-- Material --
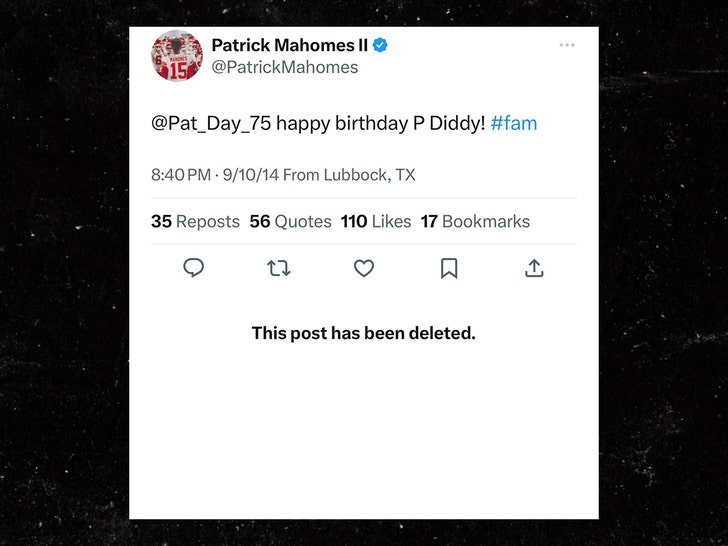Click the blue verified badge
This screenshot has height=546, width=728.
pyautogui.click(x=381, y=46)
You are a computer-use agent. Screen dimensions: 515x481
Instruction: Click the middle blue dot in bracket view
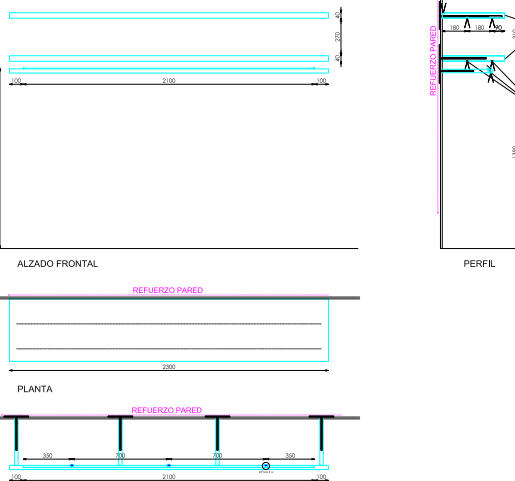(169, 465)
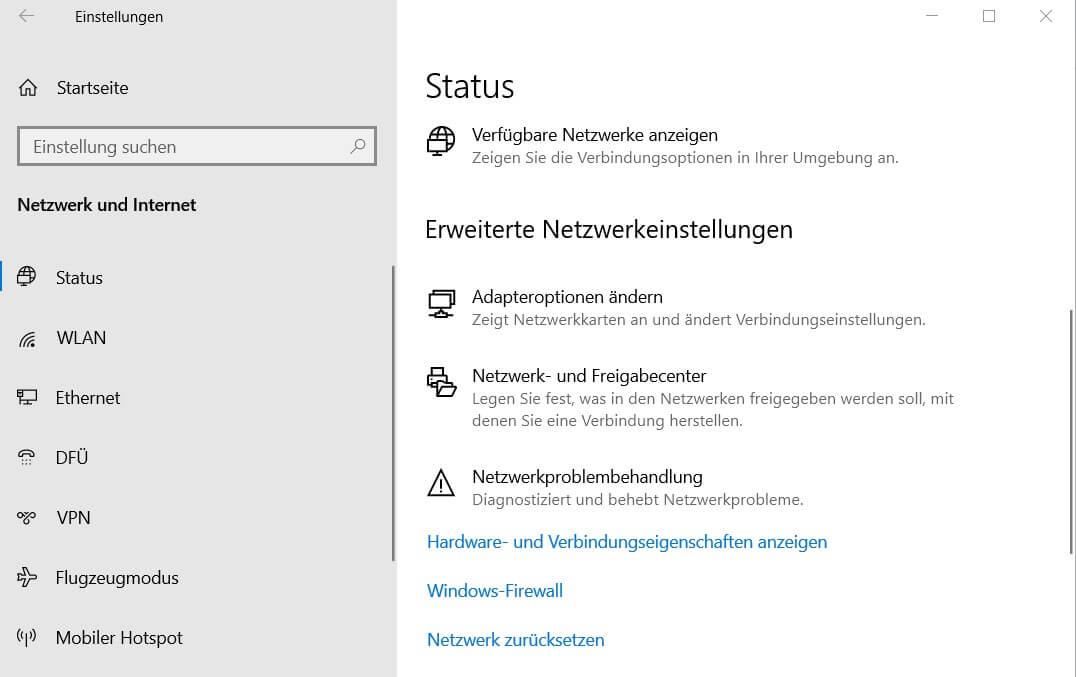
Task: Start a Netzwerk zurücksetzen
Action: [516, 639]
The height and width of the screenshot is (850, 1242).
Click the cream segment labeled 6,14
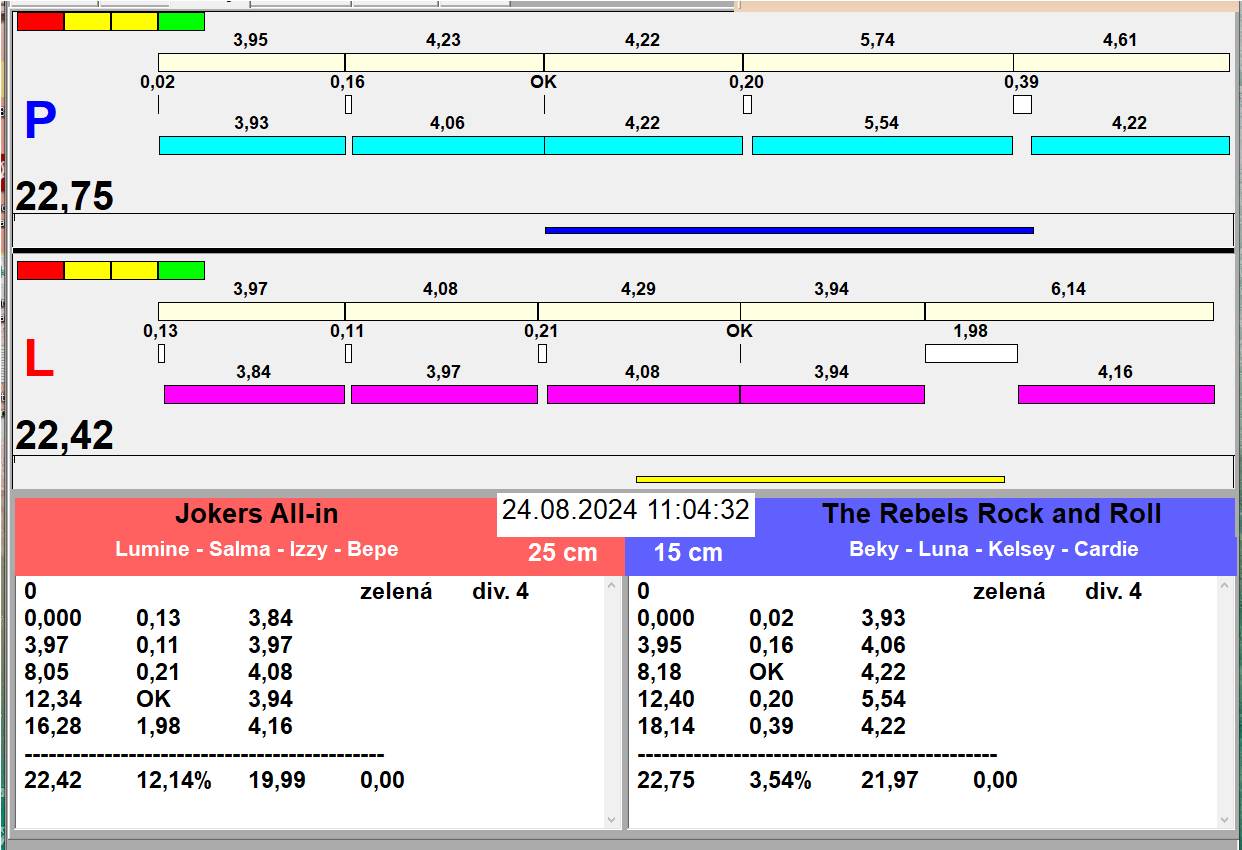tap(1068, 311)
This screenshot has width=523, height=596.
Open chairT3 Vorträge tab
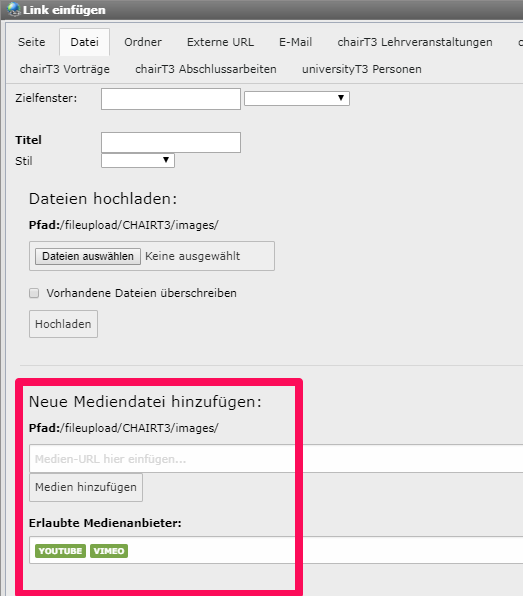[x=65, y=69]
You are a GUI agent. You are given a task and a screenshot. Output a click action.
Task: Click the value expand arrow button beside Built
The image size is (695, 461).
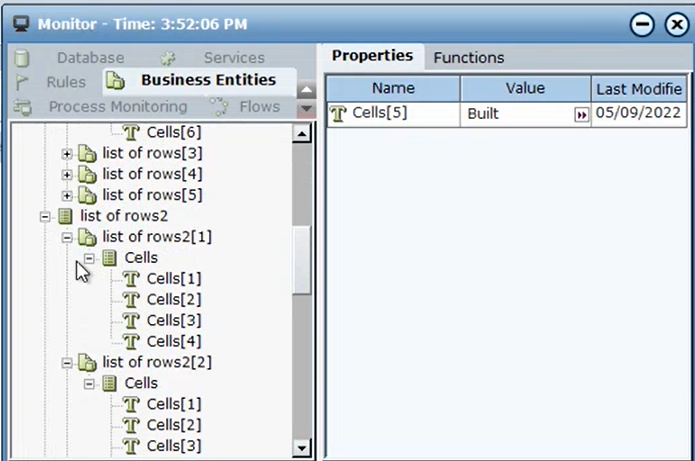[581, 115]
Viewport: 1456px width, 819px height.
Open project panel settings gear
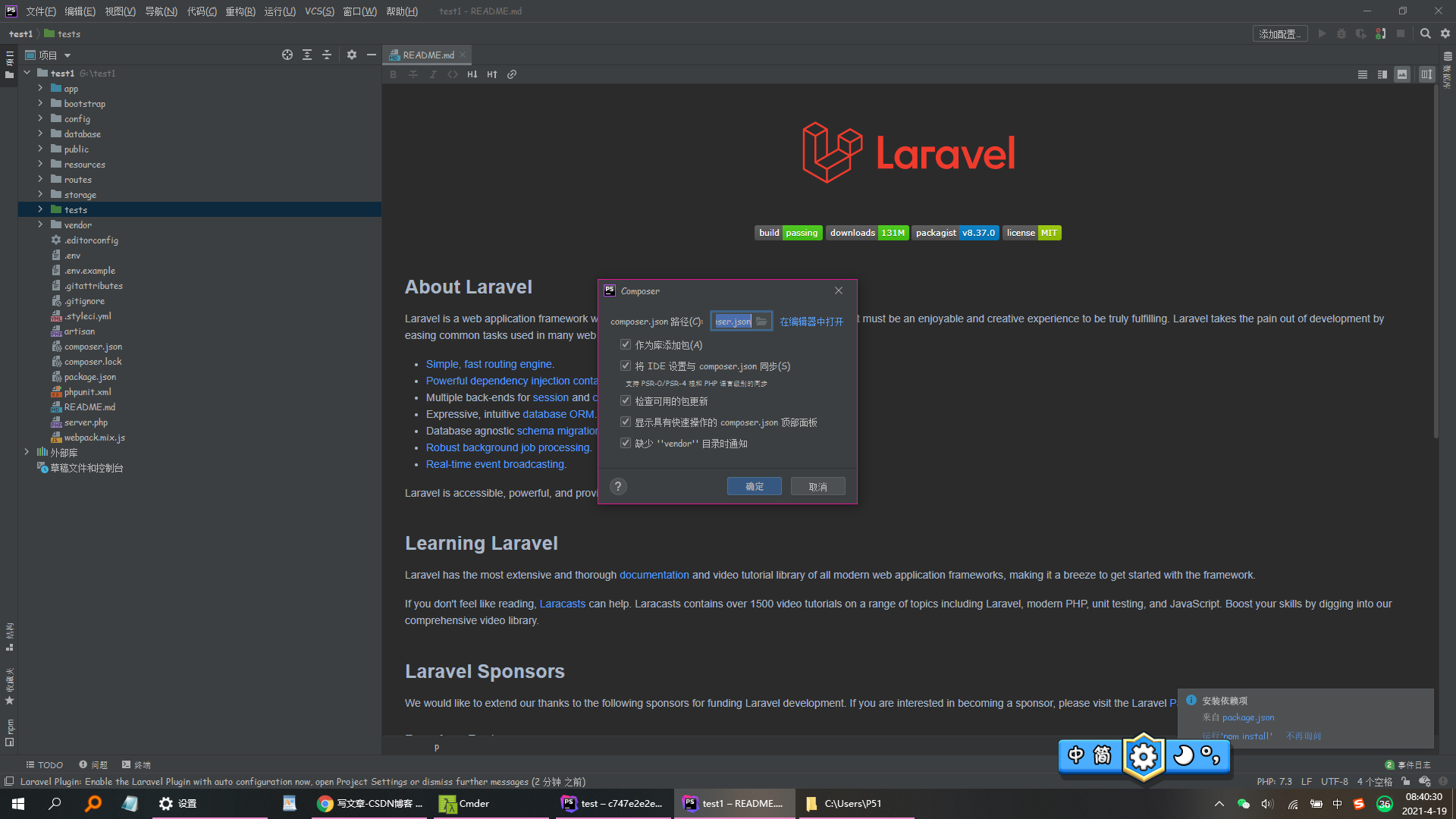click(x=352, y=55)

-- Goal --
Copy all of the data above word for word, without the pictures.

-- Response for this exercise --
Click the blue verified badge
This screenshot has height=546, width=728.
pyautogui.click(x=381, y=46)
You are a computer-use agent. Screen dimensions: 515x481
Instruction: Click the middle blue dot in bracket view
(169, 465)
Task: Start a Netzwerk zurücksetzen
Action: [516, 639]
The height and width of the screenshot is (850, 1242).
Click the cream segment labeled 6,14
tap(1068, 311)
This screenshot has width=523, height=596.
Open chairT3 Vorträge tab
[x=65, y=69]
You are a GUI agent. You are given a task and a screenshot. Output a click action.
Task: Click the value expand arrow button beside Built
The image size is (695, 461).
[581, 115]
Viewport: 1456px width, 819px height.
Open project panel settings gear
click(x=352, y=55)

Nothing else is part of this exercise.